**PROVIDED PASSAGE:**

Press Trust Of India

Posted online: Wednesday, April 23, 2008 at 2259 hrs Print Email


London, April 22 : An estimated 2,500 highly skilled Indian workers who were forced to leave Britain due to the unlawful changes to immigration rules may be allowed to return.

The changes, applied with retrospective effect to the Highly Skilled Migrants Programme (HSMP) in November 2006, were struck down by the High Court on April 8 as unlawful. HSMP Forum, the campaign group which spearheaded public and legal challenges to the government regulations, is working with the Home Office to ensure that those who were forced to leave Britain due to the controversial retrospective changes, are allowed to return and take up employment under the HSMP.

“It is now the responsibility of the Home Office that those affected by the November 2006 changes should be allowed back into the country. We will be pursuing this with the government,” Amit Kapadia of the HSMP Forum told PTI.

Kapadia said that an estimated 5,000 professionals, nearly half of them Indian, were forced to leave Britain because the “unlawful changes were implemented”, which resulted in their not meeting the new criteria of the programme.

**INFORMATION SUPPLIED:**

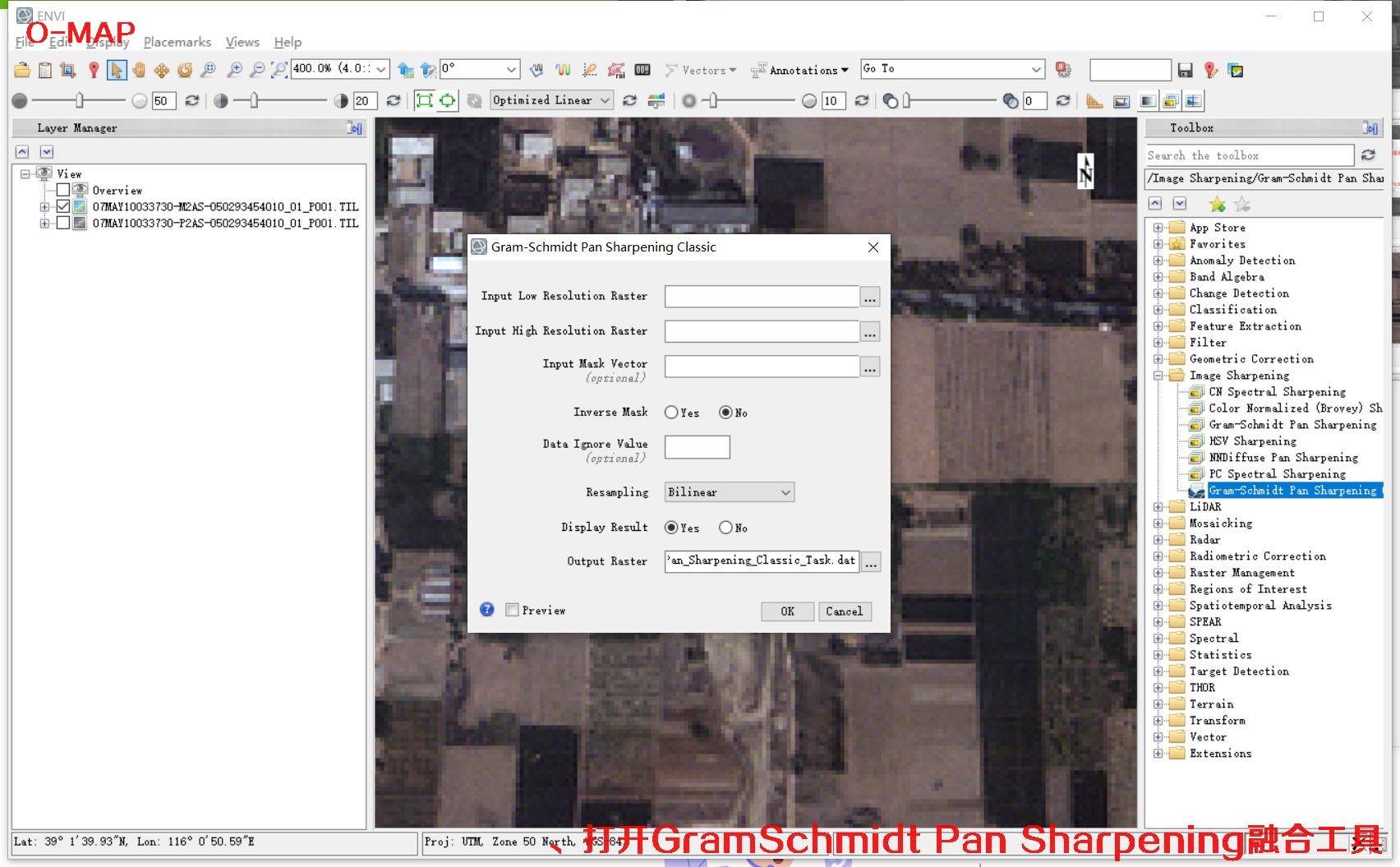Expand the Classification toolbox folder
1400x867 pixels.
point(1158,310)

**WORK TO DO:** Could you retype everything in the HSMP news report from "London, April 22" down to "allowed to return.", word for word? Rely on the HSMP news report alone, not on the material.

**THE RESULT:**
London, April 22 : An estimated 2,500 highly skilled Indian workers who were forced to leave Britain due to the unlawful changes to immigration rules may be allowed to return.